#### Data under study ####

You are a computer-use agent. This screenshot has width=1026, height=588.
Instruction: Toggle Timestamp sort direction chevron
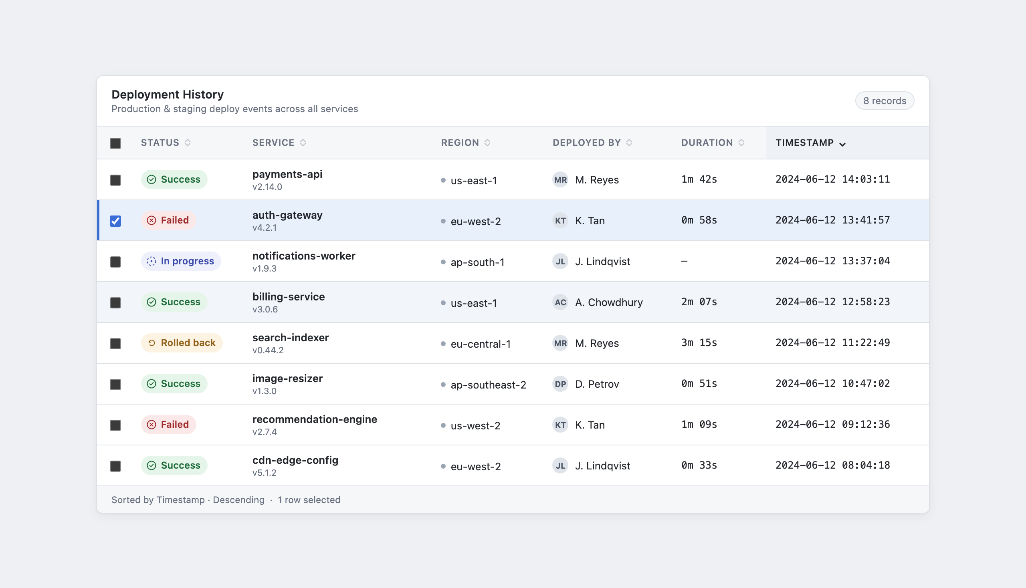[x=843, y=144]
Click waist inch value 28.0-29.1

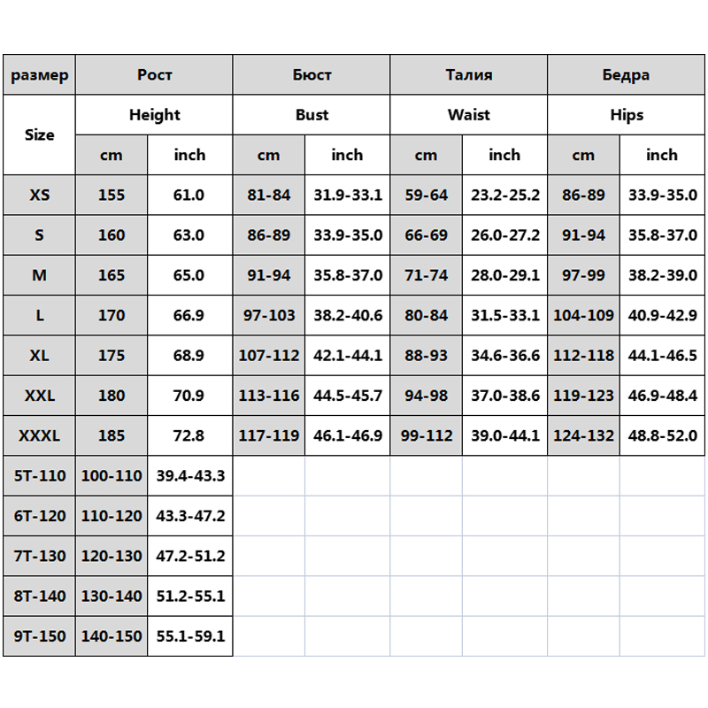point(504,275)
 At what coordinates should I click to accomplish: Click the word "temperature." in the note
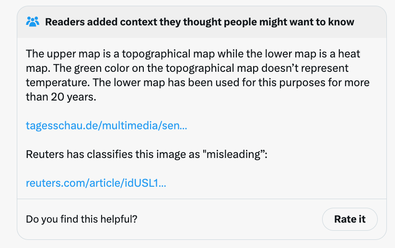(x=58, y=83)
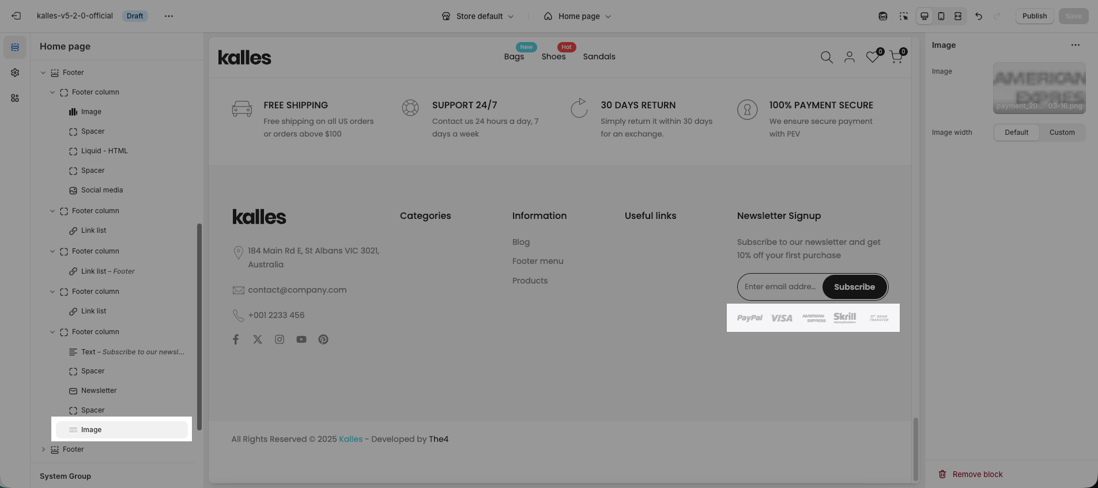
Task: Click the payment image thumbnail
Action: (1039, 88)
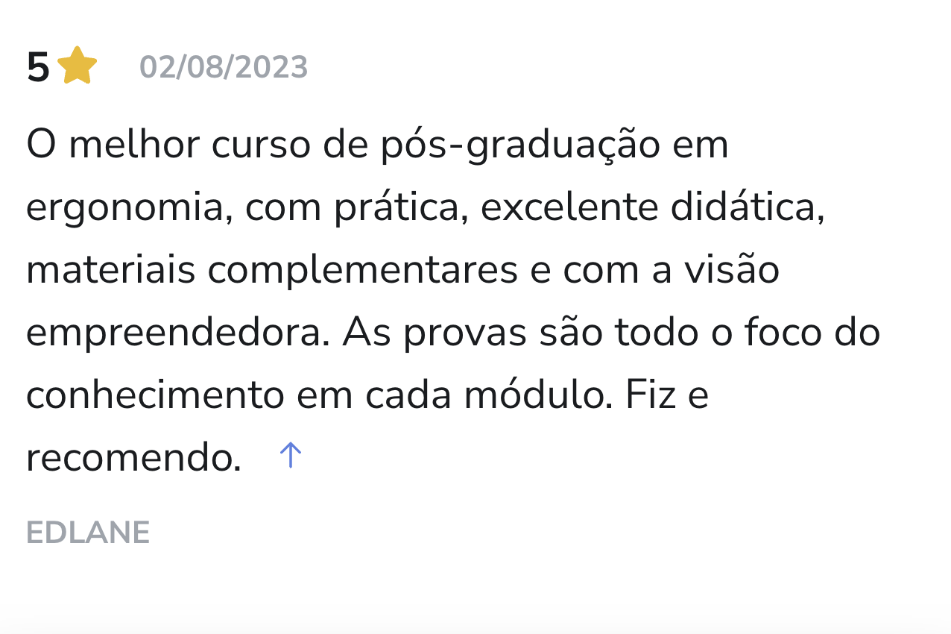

####

Your output must consist only of the lines from the line with "Instruction: Toggle Timestamp" through the final line of the data, both included, reproduced exactly and free of pictures.

Instruction: Toggle Timestamp sort direction chevron
[x=843, y=144]
Click waist inch value 28.0-29.1

point(504,275)
 At what coordinates should I click to accomplish: Click the word "temperature." in the note
(x=58, y=83)
Task: Click the payment image thumbnail
Action: (1039, 88)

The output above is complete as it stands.